Sie sei keine Anhängerin der vielen Ökonomen zugeschriebenen Meinung, der Staat habe sich weitgehend aus der Wirtschaft rauszuhalten, betont Prof. Dr. Silke Übelmesser von der Friedrich-Schiller-Universität Jena.
Die neue Lehrstuhlinhaberin für Finanzwissenschaft sieht vielmehr viele Bereiche, „wo der Staat notwendig ist“ und seine Eingriffe sinnvoll sind, etwa bei den sozialen Sicherungs- und den Steuersystemen.

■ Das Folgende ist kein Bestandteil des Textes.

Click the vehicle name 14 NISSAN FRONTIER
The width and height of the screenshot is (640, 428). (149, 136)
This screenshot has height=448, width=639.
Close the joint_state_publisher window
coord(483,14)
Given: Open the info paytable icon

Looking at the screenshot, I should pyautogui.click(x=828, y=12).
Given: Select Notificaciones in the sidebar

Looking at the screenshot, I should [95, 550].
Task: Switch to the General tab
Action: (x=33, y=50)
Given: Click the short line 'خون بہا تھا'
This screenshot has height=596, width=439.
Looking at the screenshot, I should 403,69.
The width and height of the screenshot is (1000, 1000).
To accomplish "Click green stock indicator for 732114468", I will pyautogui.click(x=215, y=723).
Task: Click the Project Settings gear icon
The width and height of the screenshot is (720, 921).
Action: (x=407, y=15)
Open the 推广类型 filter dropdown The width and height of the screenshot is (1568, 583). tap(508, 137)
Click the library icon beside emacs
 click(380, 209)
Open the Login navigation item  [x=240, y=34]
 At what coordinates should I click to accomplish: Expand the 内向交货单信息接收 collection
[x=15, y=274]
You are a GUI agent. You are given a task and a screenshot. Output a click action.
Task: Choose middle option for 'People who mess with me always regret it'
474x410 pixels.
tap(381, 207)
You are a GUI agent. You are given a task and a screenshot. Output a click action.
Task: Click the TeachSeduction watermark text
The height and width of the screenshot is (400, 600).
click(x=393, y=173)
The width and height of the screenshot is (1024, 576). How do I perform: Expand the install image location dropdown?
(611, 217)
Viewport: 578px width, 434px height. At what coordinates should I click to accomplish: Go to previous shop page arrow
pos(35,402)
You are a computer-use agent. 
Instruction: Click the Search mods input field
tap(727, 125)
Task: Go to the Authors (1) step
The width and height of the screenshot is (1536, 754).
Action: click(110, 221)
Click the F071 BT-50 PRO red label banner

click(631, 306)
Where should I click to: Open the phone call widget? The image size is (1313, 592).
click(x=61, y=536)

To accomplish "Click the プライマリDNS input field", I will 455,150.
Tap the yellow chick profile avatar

Bei vielen anderen Aufgaben ist es nach Meinung der 38-jährigen Volkswirtin sinnvoll, dass Staat und Individuum gemeinsam agieren. Die lebhafte Wissenschaftlerin nennt als Beispiel die ausgewogene Finanzierung der Bildung. Da vom Studium der Einzelne wesentlich profitiere, gebe es gute Argumente für Studiengebühren. Aber der Staat ziehe gleichfalls einen Nutzen aus gut ausgebildeten Menschen, so dass auch er aus der Finanzierung der Bildung nicht zu entlassen sei.
Ihren Spezialthemen Bildung, Migration und Fachkräftemangel will sich die Volkswirtin neben der ganzen Breite des Fachs auch in Jena intensiv widmen. Parallel hat die junge Volkswirtin eine Forschungsprofessur am Ifo Institut für Wirtschaftsforschung in München inne. Von der Isar, wo sie ihre wissenschaftliche Karriere begann und 2003 mit einer Analyse der umlagefinanzierten Rentensysteme auch promoviert wurde, ist sie inzwischen an die Saale umgezogen. Hier in Jena will die vielfach ausgezeichnete, verheiratete Mutter zweier Kinder sich nicht nur bei ihren Forschungen und in „der extrem wichtigen Lehre“ engagieren. Sie plane auch, Kontakte in die Politik und die Gesellschaft aufzubauen. Denn die Finanzwissenschaft sei bei aller notwendigen Mathematik ein Fach, das große Bedeutung für die Allgemeinheit habe.